Multiple signs/symptoms can precede a uterine rupture; these are abdominal pain (69%), fetal heart rate abnormalities (67%) [9, 10], vaginal bleeding (27%), hypertonia of the uterus (20%), and abrupt cessation of contractions (14%) [10]. In most cases the combination of abdominal pain and fetal heart rate abnormalities is present [911].

In our case there was hypertonia of the uterus with 2 vital fetuses and signs of contractions and vaginal blood loss.

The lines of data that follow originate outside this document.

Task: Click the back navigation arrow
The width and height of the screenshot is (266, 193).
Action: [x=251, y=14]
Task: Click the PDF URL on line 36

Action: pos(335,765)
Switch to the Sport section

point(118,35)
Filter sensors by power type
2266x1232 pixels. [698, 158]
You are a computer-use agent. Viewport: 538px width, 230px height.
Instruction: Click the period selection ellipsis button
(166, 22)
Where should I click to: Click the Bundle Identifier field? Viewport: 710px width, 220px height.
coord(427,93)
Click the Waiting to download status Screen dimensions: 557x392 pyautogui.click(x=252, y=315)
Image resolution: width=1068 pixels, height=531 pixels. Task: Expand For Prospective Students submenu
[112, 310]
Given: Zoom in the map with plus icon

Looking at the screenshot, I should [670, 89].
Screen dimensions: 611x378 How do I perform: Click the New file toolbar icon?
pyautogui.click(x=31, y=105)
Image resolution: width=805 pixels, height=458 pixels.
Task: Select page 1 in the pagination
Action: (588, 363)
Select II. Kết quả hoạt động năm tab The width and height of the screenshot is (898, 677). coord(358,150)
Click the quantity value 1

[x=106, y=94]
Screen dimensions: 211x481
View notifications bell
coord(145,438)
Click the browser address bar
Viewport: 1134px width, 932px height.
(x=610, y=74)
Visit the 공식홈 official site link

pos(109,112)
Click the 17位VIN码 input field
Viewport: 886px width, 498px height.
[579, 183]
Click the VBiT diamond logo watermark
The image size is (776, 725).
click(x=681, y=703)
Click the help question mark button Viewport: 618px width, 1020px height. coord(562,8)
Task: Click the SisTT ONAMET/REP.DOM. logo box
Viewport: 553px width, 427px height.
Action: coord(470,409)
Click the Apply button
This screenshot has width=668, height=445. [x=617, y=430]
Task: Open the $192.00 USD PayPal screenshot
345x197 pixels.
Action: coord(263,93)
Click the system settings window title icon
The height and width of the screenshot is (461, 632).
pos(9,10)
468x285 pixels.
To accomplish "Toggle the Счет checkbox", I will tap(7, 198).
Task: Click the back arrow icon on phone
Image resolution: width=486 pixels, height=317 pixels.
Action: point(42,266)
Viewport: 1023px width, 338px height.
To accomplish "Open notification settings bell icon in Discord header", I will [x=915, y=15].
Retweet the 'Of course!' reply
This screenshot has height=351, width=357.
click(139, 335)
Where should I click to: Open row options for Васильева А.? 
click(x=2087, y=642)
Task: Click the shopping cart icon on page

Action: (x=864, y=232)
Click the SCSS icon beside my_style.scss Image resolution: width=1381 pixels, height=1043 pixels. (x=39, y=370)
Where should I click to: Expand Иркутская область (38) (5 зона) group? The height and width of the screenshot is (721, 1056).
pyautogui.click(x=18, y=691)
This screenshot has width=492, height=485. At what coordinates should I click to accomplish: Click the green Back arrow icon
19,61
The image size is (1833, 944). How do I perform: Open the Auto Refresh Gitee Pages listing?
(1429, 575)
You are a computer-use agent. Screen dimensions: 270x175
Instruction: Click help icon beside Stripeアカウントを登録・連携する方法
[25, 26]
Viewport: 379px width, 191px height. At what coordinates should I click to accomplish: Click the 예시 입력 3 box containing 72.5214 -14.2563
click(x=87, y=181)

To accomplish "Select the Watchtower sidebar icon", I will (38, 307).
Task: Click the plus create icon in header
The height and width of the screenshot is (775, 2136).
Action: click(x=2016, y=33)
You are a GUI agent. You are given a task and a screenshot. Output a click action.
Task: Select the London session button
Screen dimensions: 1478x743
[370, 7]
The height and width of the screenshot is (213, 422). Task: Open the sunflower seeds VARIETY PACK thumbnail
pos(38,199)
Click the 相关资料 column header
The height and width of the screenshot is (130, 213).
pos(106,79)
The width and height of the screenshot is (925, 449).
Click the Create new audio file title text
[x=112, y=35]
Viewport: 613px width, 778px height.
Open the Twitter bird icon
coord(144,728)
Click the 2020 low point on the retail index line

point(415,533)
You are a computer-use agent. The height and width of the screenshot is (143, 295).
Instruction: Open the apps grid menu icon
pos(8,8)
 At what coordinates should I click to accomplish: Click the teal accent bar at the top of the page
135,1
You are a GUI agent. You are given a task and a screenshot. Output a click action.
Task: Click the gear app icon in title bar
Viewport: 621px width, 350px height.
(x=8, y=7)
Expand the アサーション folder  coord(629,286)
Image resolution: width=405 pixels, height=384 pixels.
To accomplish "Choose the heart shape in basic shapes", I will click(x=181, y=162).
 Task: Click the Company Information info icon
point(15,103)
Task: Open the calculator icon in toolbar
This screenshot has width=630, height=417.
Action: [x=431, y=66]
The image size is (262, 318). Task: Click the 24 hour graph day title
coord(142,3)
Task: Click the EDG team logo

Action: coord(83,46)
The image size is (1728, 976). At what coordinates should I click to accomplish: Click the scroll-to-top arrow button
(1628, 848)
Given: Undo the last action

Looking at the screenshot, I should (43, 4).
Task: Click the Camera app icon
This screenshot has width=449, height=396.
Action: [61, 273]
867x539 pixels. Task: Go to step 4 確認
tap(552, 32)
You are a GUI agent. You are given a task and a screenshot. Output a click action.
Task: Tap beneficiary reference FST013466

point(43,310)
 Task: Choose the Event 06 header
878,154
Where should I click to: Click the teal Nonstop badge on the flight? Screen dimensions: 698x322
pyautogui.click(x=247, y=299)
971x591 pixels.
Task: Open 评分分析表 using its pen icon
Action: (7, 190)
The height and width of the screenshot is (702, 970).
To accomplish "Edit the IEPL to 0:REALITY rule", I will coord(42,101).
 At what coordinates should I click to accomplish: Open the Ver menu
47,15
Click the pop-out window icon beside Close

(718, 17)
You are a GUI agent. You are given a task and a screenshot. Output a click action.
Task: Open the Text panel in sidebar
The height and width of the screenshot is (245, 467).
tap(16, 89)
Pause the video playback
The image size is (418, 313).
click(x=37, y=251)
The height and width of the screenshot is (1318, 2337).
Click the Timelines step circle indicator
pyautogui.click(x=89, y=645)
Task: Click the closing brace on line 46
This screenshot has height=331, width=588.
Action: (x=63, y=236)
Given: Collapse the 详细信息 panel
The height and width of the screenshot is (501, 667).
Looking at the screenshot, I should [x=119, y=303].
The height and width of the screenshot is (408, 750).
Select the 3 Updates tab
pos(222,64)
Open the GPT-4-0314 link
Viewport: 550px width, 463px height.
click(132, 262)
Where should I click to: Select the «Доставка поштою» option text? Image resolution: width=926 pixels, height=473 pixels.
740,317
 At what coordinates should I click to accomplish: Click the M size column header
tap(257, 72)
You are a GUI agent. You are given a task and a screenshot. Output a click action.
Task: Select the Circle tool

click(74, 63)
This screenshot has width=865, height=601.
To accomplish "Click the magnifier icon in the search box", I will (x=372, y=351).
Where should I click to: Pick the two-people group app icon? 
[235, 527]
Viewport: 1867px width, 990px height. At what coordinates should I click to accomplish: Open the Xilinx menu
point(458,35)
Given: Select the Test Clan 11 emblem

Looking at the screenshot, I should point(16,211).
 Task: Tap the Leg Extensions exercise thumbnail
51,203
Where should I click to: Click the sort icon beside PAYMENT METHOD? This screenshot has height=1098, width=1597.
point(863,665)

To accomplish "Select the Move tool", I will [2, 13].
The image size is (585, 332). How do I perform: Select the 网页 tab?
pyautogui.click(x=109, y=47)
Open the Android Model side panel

The risk factors for uterine rupture in our case were a C-section in the obstetric history at preterm gestation of 31 weeks, a twin pregnancy, and TTTS with polyhydramnion. With preterm C-section there would be probably a corporal incision because a lower uterine segment has not been developed. The necrotic/fibrotic wound edges indicate a chronic process, as we did not see signs of an infection. An explanation is that the scar defect was present for a longer time but not bleeding actively and that this scar defect got bigger as a result of TTTS and polyhydramnion.

What we have to learn from this case is that TTTS with polyhydramnion (with or without contractions) can be a risk factor for uterine rupture. We know that 80.5% of uterine ruptures occur in women with a trial of labour [10]. The presence of contractions (and the loss of it acutely) is not always necessary to consider uterine rupture as a diagnosis, as a “silent” rupture can occur in women with TTTS and polyhydramnion without contractions. In fact, in every case of spacious uterine distention we have to keep a uterine rupture in mind.

4. Conclusion

Uterine rupture is one of the rare complications of TTTS that can appear in a twin pregnancy, especially when other risk factors such as a uterine scar, with or without contractions, are present. Also polyhydramnion in the setting of the TTTS should be considered a risk factor. Furthermore, as we know of earlier reported cases [17], we also have to consider uterine dehiscence in women with a uterine scar and TTTS.

Patient consent was provided.

Conflicts of Interest

The authors declare no conflicts of interest.